Let me look up the Oxford English Dictionary. Have it somewhere between APJ Abdul Kalam's Ignited Minds and Dante's Inferno on the shelf.
Um, I asked because the OED has probably been made redundant thanks to the internet. It's likely that the third edition of the OED currently under preparation won't come out in print, but only on the internet.
Not to worry. You'll still find it on the Net. It's been a while since the first OED was published in 1928. The second edition came out in 1989.
What are you saying?! But I heard that as of June 10, the editors have completed work on the third edition from M to 'rococoesque' — “possessing the characteristic of the rococo style, a style with asymmetrical forms and elaborate decoration”. And what about the newspapers telling us every year that there's a new word added to the dictionary?
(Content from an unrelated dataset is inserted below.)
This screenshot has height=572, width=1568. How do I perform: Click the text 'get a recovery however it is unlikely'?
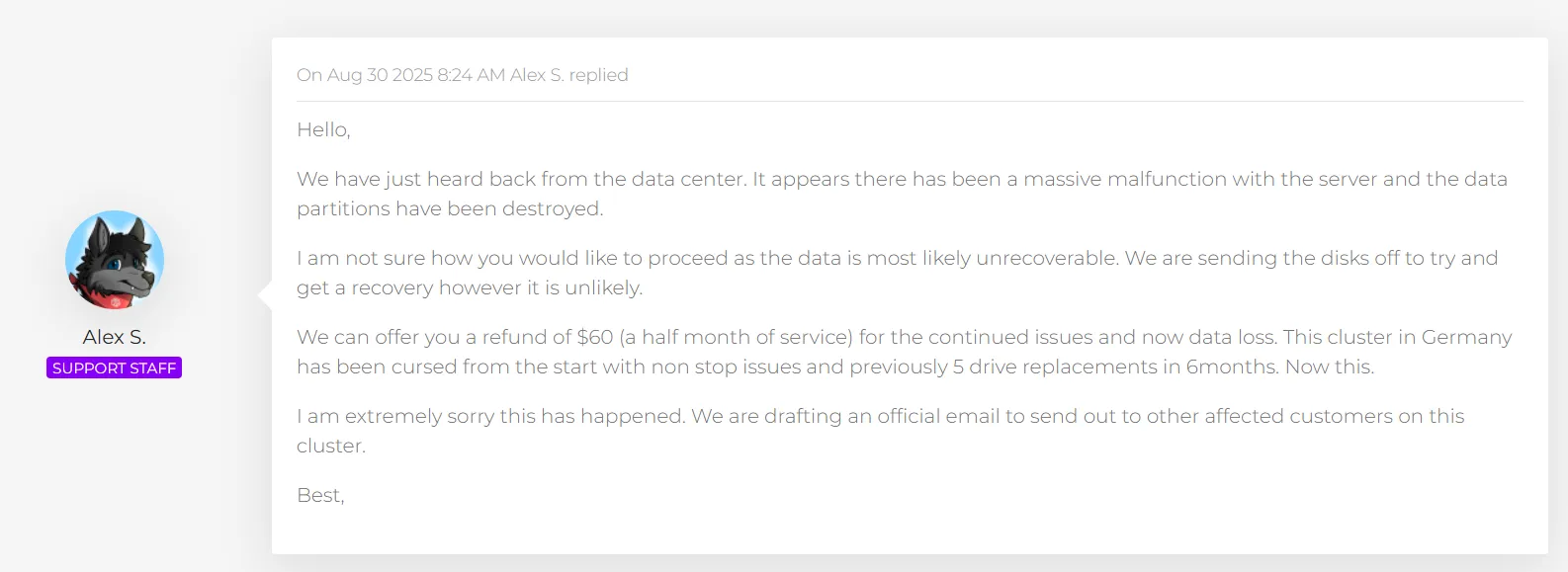[x=468, y=287]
You're mixing it up with the Concise Oxford English Dictionary or the incremental news about 'jugaar' getting into the OED. That's just to please the Indian dictionary user who'll celebrate for weeks because a desi word is in something produced by 'Oxford'.
Do say: Wakao (noun): Exclamatory word, origin 1977 film Hum Kisi Se Kam Nahin, song 'Om Shanti Om'.
Don't say: Do they have those dirty words they used to have under the letters 'f', 'm' and 's'?